>> Begin Given data
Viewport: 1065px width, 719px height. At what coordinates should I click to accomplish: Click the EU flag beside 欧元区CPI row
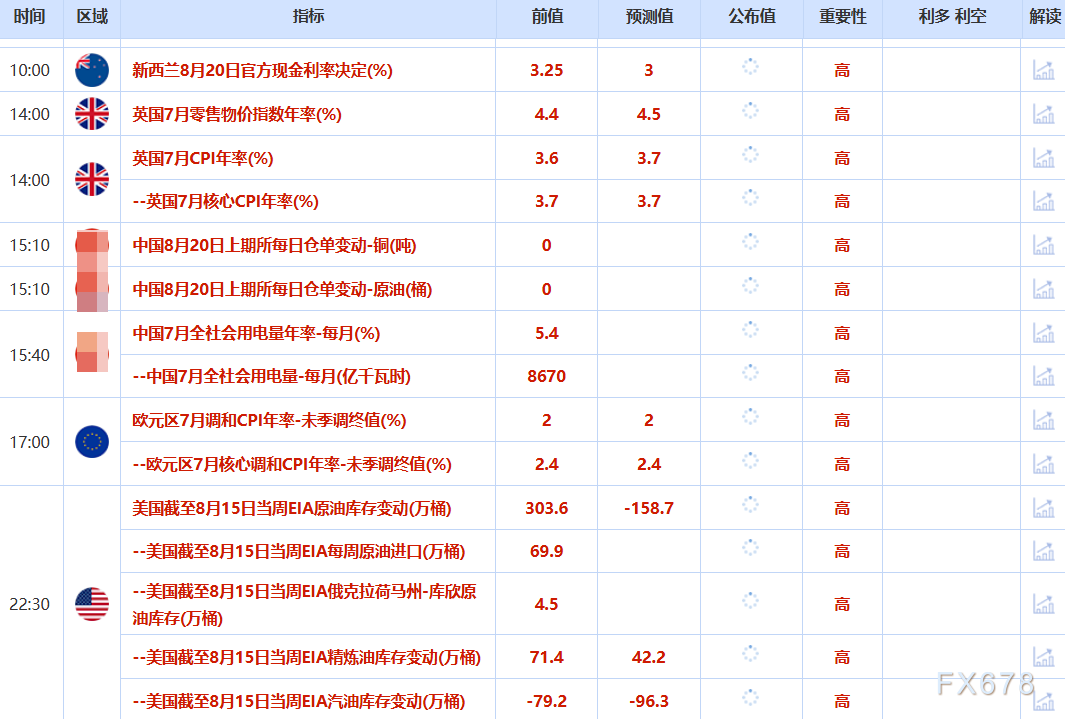(91, 441)
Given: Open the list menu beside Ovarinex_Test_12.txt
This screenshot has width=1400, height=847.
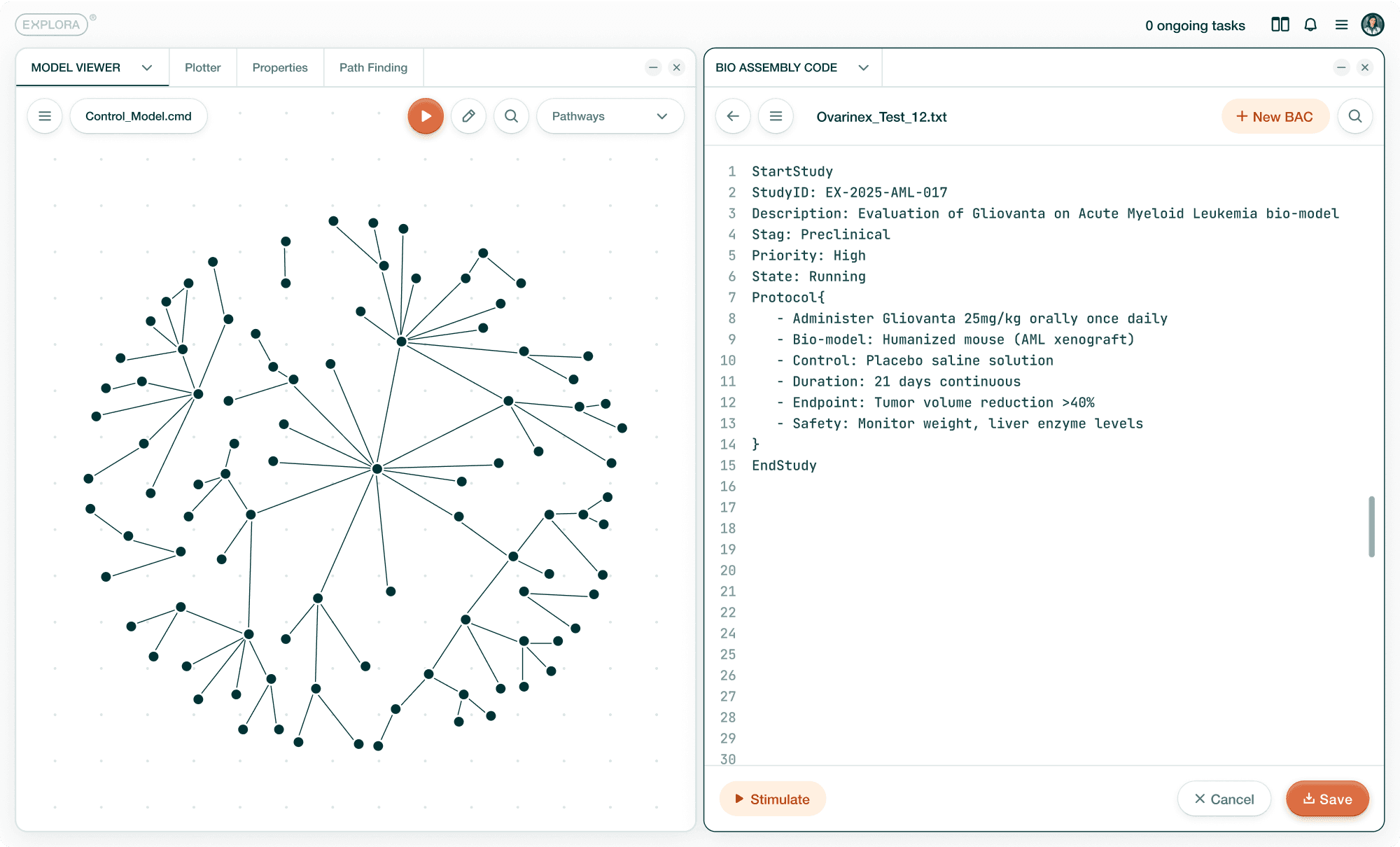Looking at the screenshot, I should [x=776, y=116].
>> End Given data
* Instructions to follow *
Copy the text lines of the rows above word for word, and leave the pictures out of your answer.

* Written response *
Viewport: 1065px width, 719px height. At what coordinates should I click to accomplish: Click the EU flag beside 欧元区CPI row
(91, 441)
Given: Open the list menu beside Ovarinex_Test_12.txt
This screenshot has width=1400, height=847.
Looking at the screenshot, I should [x=776, y=116].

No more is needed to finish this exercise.